When the body encounters bacteria, viruses or harmful substances, its innate immune cells, neutrophils, gather at the site to fight the invader.
However, bacteria and viruses have ways of evading these defenses. Yersinia pestis, the bacteria that cause bubonic and pneumonic plague, for example, can hide from the immune system, allowing it to replicate unhindered in the body until it overwhelms the host. This ability allowed Y. pestis to spread the bubonic plague across Europe in the 14thu century, killing a third of the European population.
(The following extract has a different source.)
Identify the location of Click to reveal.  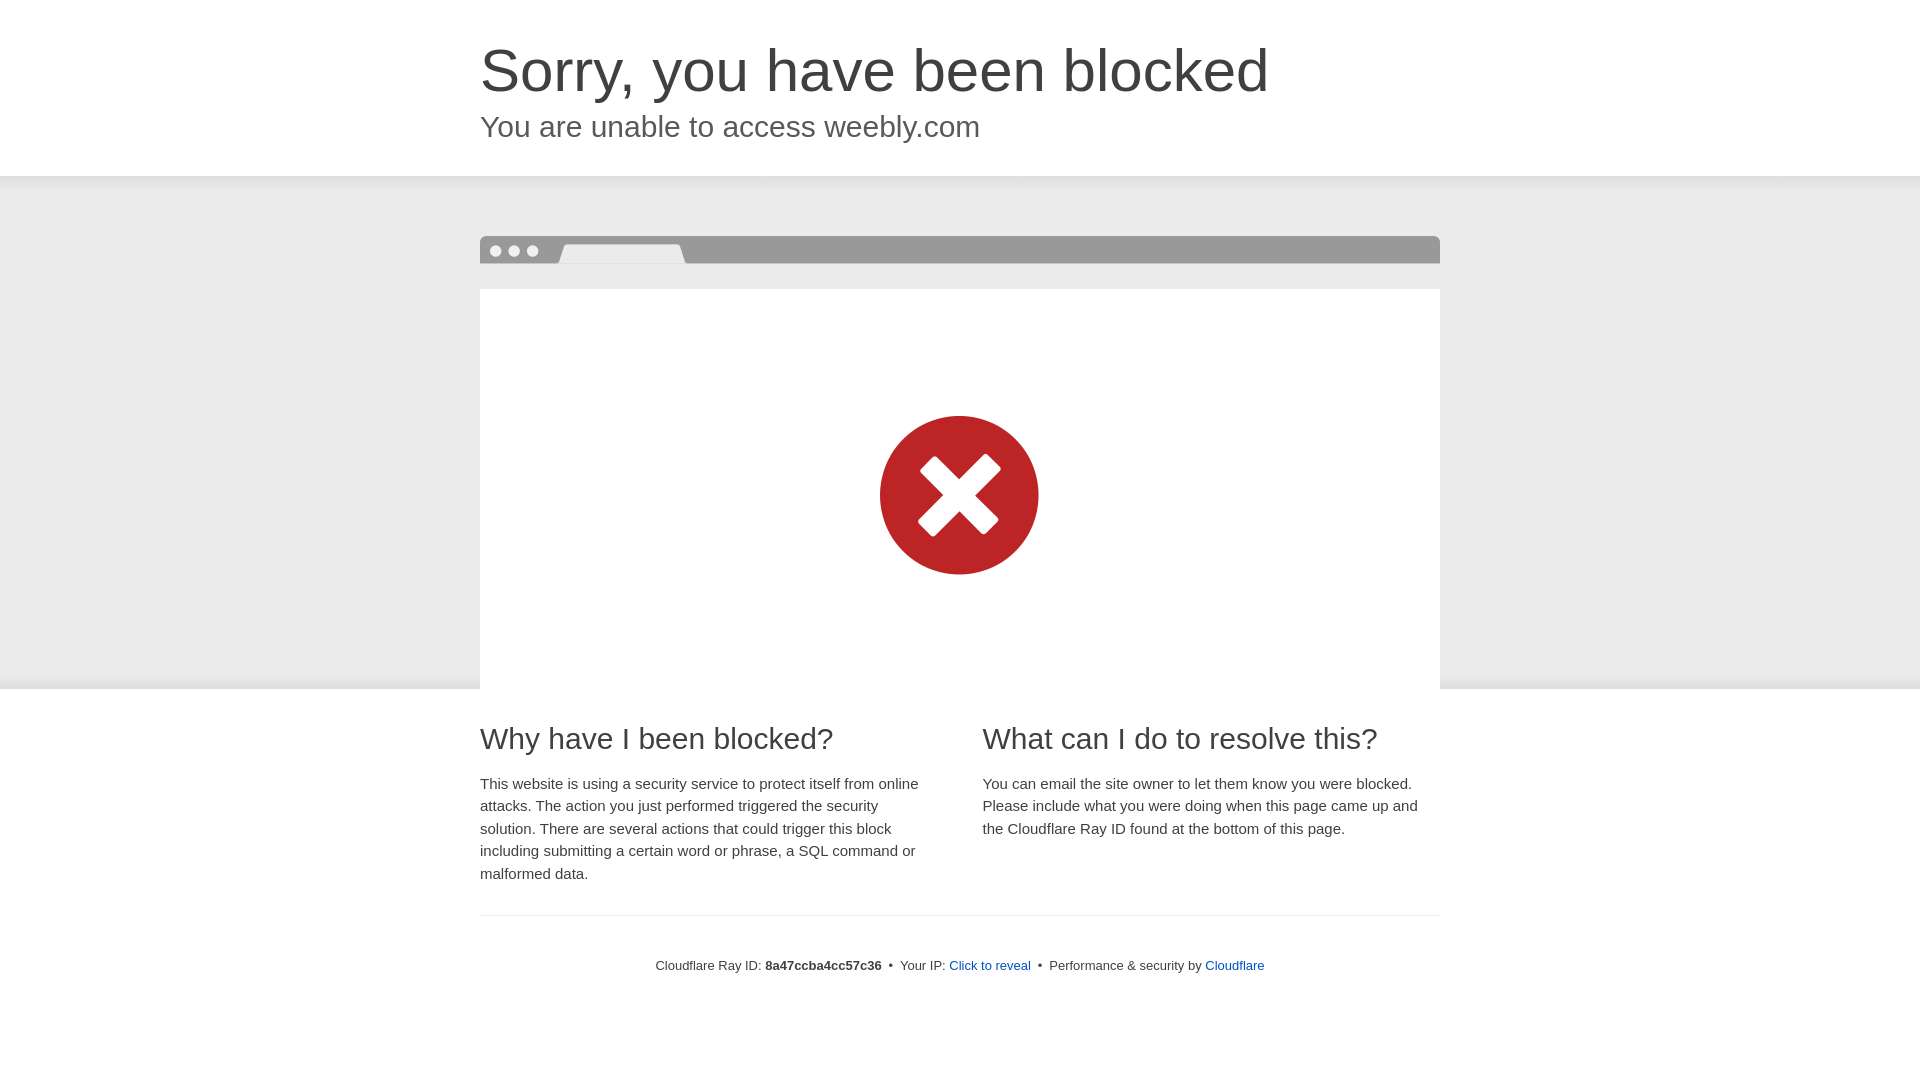
(990, 966).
Although the plague may not pose a serious threat to human health in modern times, researchers at the University of Louisville study Y. pestis better understand its ability to evade the immune system and apply this understanding to control other pathogens.
If you look at the human plague, people don’t show symptoms right away even though they have an active infection because the bacteria is hidden from the immune system. Then suddenly there’s a lot of bacteria, the immune system is overwhelmed and in the case of pneumonic plague, the person dies of pneumonia.”
Matthew Lawrenz, Professor, UofL Department of Microbiology and Immunology
Neutrophils are the first responders of the immune system, sending protein molecules to call other neutrophils to attack and destroy the invader. Among the first molecules sent by neutrophils to signal an infection are the lipid molecules leukotriene B4 (LTB4). Y. pestis interferes with the immune response by suppressing LTB4 signals. Lawrenz received a new four-year, $2.9 million grant from the National Institutes of Health to investigate how Y. pestis LTB4 block. Ultimately, he expects this understanding will lead to ways to prevent it Y. pestis from blocking signals and hopefully apply this understanding to other types of infections.
“This historical pathogen is very good at manipulating the immune system, so we’re using it as a tool to better understand how white blood cells like neutrophils and macrophages respond to bacterial infection,” Lawrenz said. “In this project we use Yersinia to better understand why LTB4 is so important for plague control. This understanding would apply to almost any infection of the lungs or other areas, and probably could apply to viruses as well.”
A member of the UofL Center for Predictive Medicine for Biodefense and Emerging Infectious Diseases, Lawrenz has been studying plague bacteria for nearly two decades. His previous work includes discoveries about how Y. pestis acquires iron and zinc to overcome the host’s defense mechanism known as nutritional immunity and has an increased understanding of how Y. pestis resides in spaces within host macrophages to hide from the immune system.
Katelyn Sheneman, a doctoral student in Lawrenz’s lab, has also received a prestigious $100,000 NIH trainee research award. This grant will fund her research to understand how Y. pestis it changes the content of extracellular vesicles, cellular containers produced by immune cells that contain proteins, lipids such as LTB4, and other components. These vesicles are released into the bloodstream to communicate to other cells what is happening in their body part, such as an infection.
“My work examines how Y. pestis it changes the number of vesicles that are produced, what is packed into them, and how other cells respond to them,” Sheneman said. “We have some good evidence that pestis is able to manipulate the production of these vesicles, so we will look at the role that vesicles play in pulmonary infection and how this influence contributes to overall systemic infection.”
Since there is no effective vaccine against infection with Y. pestis and has the potential to be used as a bioweapon, Lawrenz and Sheneman study Y. pestis at the UofL Biosafety Level 3 facility at the Regional Biocontainment Laboratory, part of a network of 12 regional and 2 national biocontainment laboratories for the study of infectious agents. Biosafety Level 3 facilities are built to strict federal safety and security standards to protect researchers and the public from exposure to the pathogens being researched.